C’est dans un Centre Pompidou presque désert, à l’exception des étudiants qui viennent travailler à la Bpi, que nous sommes introduits, un par un, puis guidés vers une des salles du vaste sous-sol où aura lieu la captation. Sans public, donc. L’ambiance est détendue, mais consacrée au travail; les comédiens Pierre Baux et Violaine Schwartz montent sur scène pour répéter au micro des fragments du texte. Porté par leurs voix, le roman de Lise Charles, paru chez P.O.L en 2020, donne à entendre sa singularité; roman épistolaire, où se tisse une étrange relation entre un écrivain, une de ses amies qui semble avoir beaucoup d’ascendant sur lui, et une autre femme, universitaire qui porte même nom que le personnage du premier roman qu’il a écrit. Sur un rythme vif, les éclats de satire, la réflexion formelle, les différentes strates de sens qui constituent la succession des lettres, nous frappent par leur intelligence ludique. On sent, aussi, monter une menace encore indéterminée, mais bien réelle, une tension qui se fait encore mieux entendre dans la captation définitive.

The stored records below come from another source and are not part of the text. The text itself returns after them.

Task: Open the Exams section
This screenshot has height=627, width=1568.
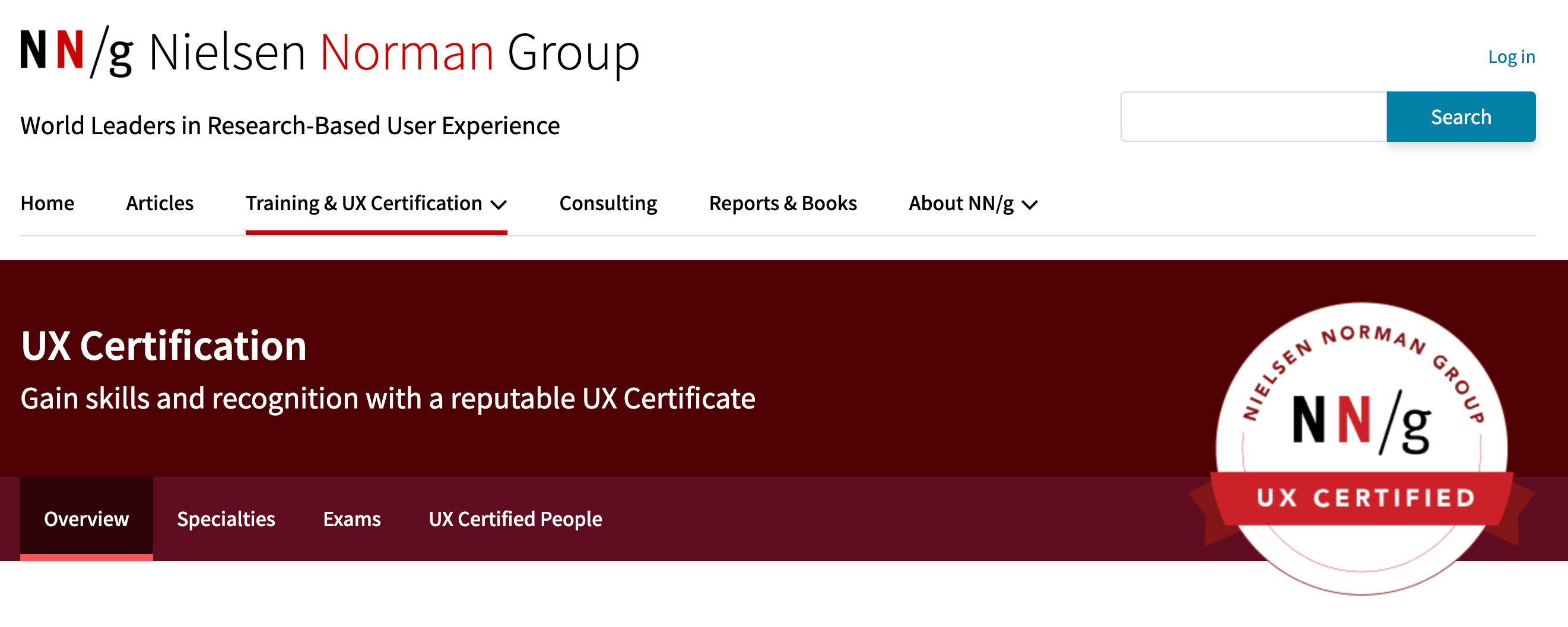Action: pos(353,520)
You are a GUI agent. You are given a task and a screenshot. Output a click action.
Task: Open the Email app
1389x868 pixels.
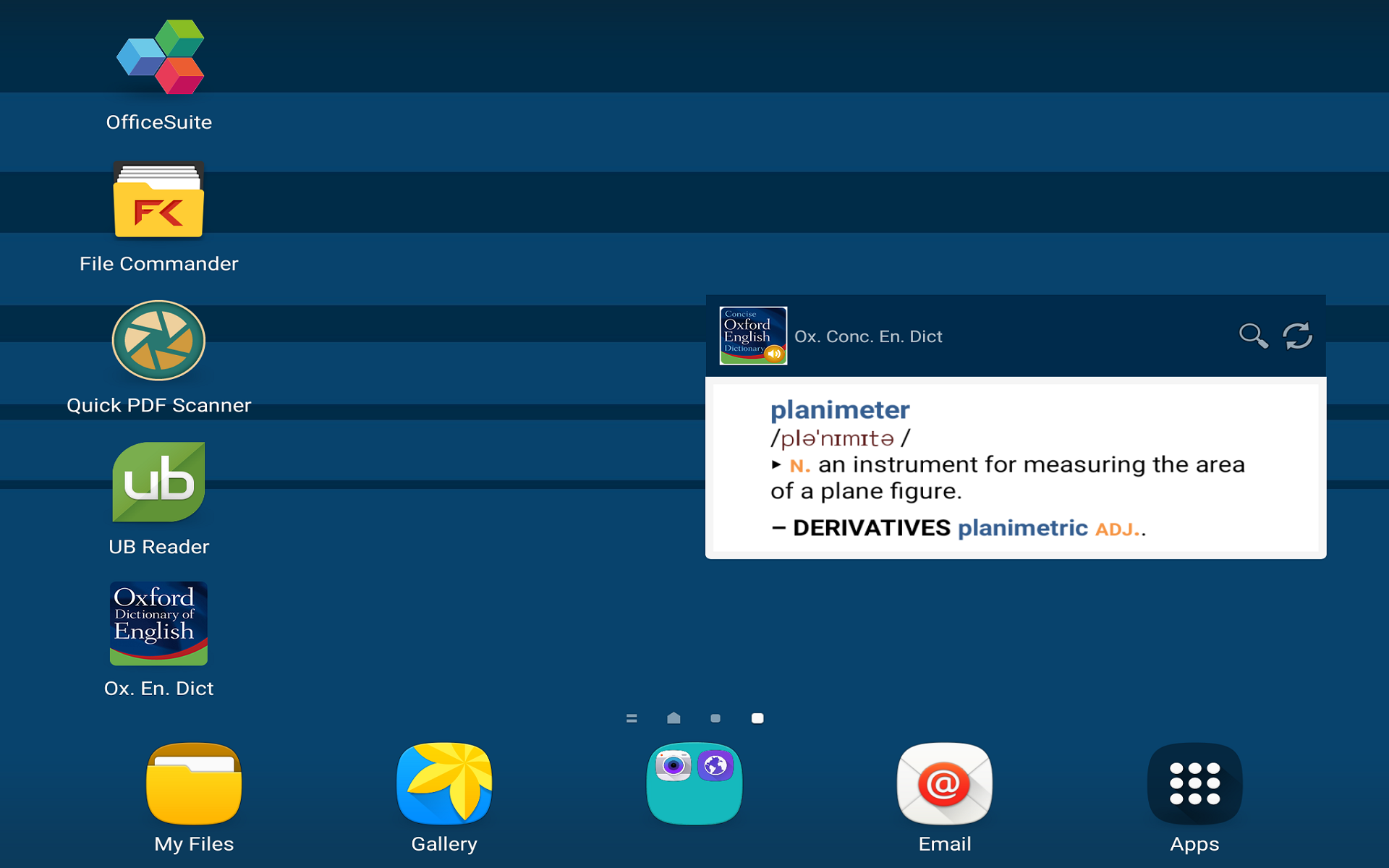[x=944, y=785]
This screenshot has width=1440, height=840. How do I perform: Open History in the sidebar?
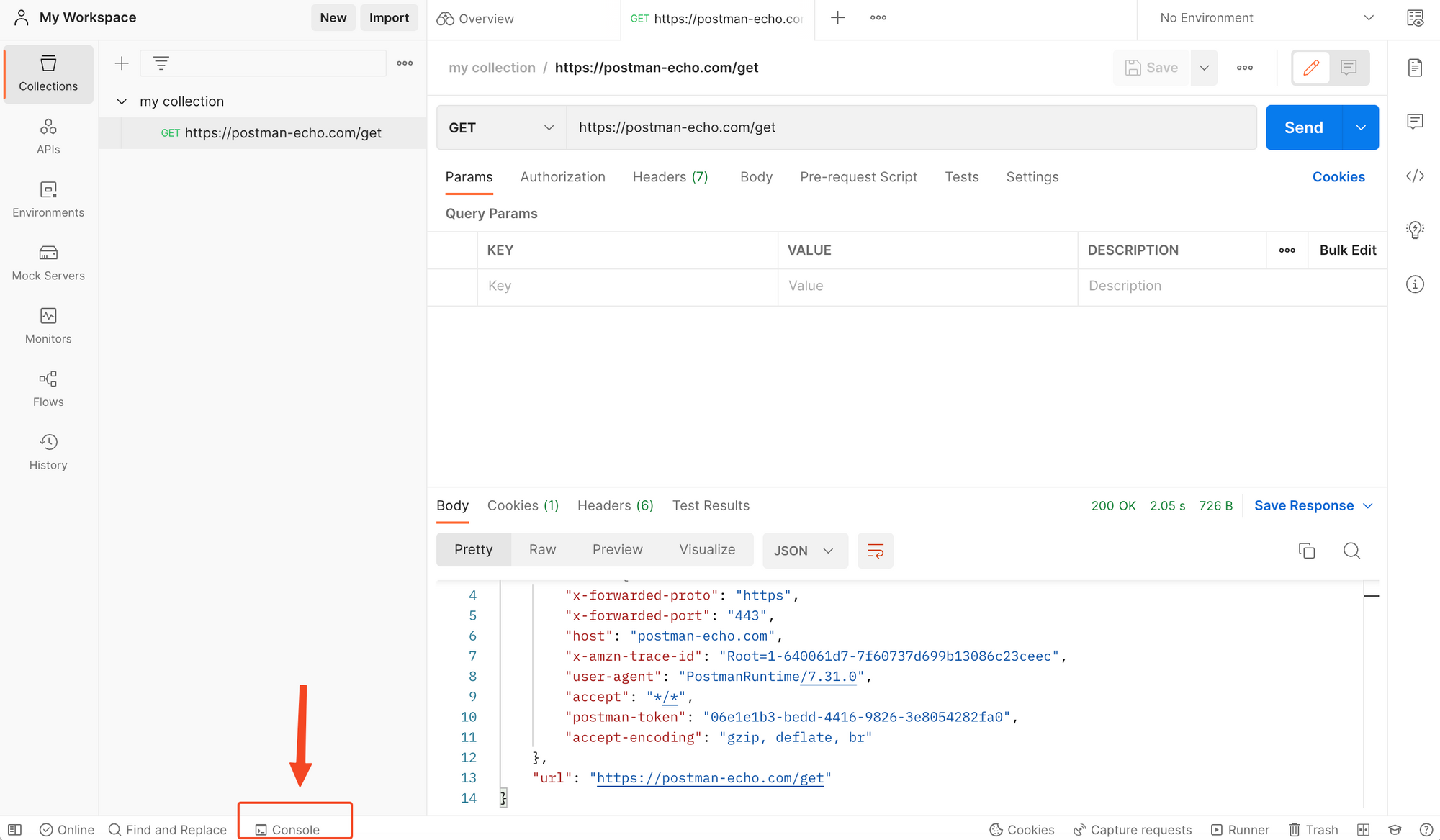point(48,452)
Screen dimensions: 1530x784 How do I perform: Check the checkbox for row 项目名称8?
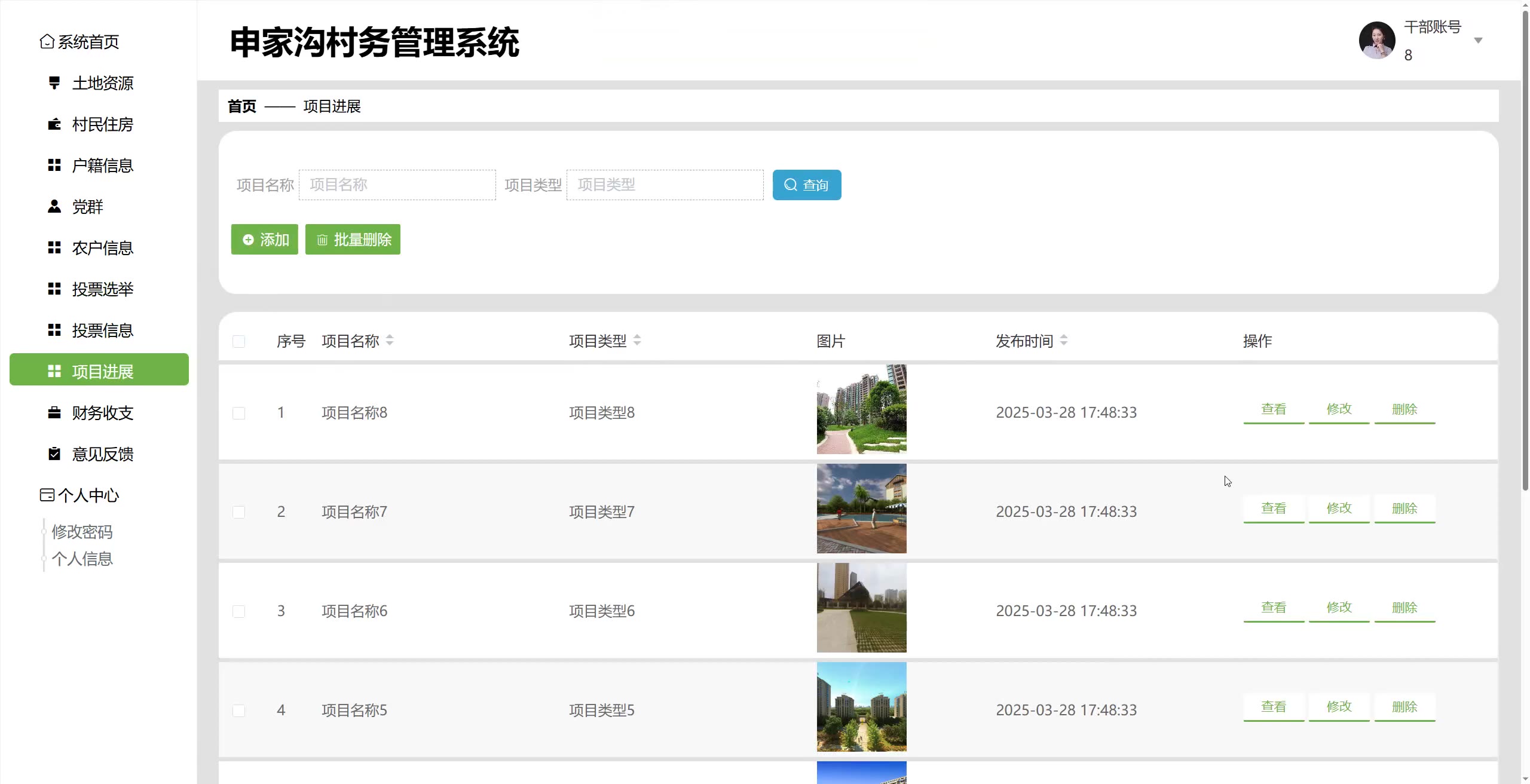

Au cours de l’entretien, Lise Charles explique ce qui l’a attirée vers l’écriture épistolaire, évoque même son idée initiale : faire paraître les mails un par un, en ligne, sur une messagerie dont les lecteurs auraient reçu le mot de passe. Pour creuser le sentiment de malaise à la lecture d’une correspondance qui ne nous est pas destinée… Dans l’idée, peut-être, d’un rapport subtilement biaisé entre réalité et fiction; tout comme le roman fait intervenir l’éditeur de Lise Charles, le défunt Paul Otchakovsky-Laurens, dont les propos sont rapportés dans la fiction tels qu’ils ont été émis dans la réalité. Autre intrusion du réel dans la fiction, le frère de l’écrivain fictif est un être de chair et de sang, François Matton, avec lequel Lise Charles prépare actuellement un roman graphique.
Retransmission à partir du 25/02 à 20h, sur le site du festival Effractions.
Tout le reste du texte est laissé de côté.